Peter Fader, Professor of Marketing at the Wharton School, puts forth a “data minimization” approach for companies arguing that the histograms you can infer from doing more basic one time analyses, is more cost effective approach to marketing. It’s an interesting argument as it hones in on 1-to-1 marketing’s achilles heel, that of the relative ROI of 1-to-1 compared to the organizational investment required to realize this marketer’s dream. While it’s true that 1-to-1 messaging is difficult and expensive for most companies right now, there is a greater long term disadvantage to “throwing away” historical customer purchase data. True, credit card & billing data are a risk for an organization to house and guard, but this information can safely be stripped without having an impact on order level or purchase history. Also, the cost and complexity of safely storing customer data is coming down greatly. Well thought out data security policies can guard marketing & IT teams from mistakes, as long as the policy is carried out regularly (archive data offsite, secured & detached from external networks).

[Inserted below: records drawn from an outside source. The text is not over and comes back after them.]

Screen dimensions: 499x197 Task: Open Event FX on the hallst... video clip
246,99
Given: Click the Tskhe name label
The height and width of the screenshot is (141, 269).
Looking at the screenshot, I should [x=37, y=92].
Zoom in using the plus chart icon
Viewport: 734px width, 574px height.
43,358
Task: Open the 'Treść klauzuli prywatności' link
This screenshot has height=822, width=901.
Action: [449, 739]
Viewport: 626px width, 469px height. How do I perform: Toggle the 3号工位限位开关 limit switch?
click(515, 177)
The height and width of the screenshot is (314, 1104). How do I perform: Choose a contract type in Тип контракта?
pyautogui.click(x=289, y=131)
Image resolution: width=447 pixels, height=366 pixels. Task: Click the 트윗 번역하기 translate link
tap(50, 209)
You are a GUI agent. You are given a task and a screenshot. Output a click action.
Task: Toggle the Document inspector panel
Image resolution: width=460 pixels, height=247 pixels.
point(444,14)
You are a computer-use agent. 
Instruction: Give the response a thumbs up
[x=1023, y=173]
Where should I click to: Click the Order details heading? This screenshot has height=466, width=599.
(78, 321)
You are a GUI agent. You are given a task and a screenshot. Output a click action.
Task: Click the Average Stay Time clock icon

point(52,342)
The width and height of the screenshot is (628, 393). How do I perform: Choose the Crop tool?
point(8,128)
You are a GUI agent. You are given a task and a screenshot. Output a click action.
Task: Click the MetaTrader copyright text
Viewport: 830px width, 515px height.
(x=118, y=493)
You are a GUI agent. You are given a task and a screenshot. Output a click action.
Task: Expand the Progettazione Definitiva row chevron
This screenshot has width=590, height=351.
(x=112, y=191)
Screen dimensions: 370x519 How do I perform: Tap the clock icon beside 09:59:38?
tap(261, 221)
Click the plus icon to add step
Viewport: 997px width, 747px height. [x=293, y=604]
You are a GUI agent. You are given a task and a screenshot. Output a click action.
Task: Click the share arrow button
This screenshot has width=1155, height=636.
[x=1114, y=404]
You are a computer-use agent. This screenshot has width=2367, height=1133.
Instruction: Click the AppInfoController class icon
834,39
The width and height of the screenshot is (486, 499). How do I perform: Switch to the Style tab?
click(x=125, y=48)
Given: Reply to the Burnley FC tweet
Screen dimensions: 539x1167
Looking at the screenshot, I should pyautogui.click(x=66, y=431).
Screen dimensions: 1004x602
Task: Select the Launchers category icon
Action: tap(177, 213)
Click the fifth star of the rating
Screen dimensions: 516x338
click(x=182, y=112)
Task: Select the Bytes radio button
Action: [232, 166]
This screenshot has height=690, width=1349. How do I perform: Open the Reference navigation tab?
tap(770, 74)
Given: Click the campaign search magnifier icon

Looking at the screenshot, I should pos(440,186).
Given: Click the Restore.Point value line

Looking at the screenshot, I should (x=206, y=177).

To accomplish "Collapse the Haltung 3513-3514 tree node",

Think about the danger of not having access to your customer data – what if the histograms that you produced in the early part of the year, prove to be fine for a time, but you’d like to compare the effectiveness of this model against one that your team put forth. You’d have to wait 6+ months to aggregate enough data for the second model to show itself worthy, but not if you’d have simply kept access to the data.
For smaller companies, however, this may be a good option – but only if there’s a high hacking risk and lack of technology support internally. It’s better to reduce risk at that point than to save data for a rainy day – if you don’t have a current plan of using your customer data for marketing activities in the next 6 months, then it will not likely be of use anyway.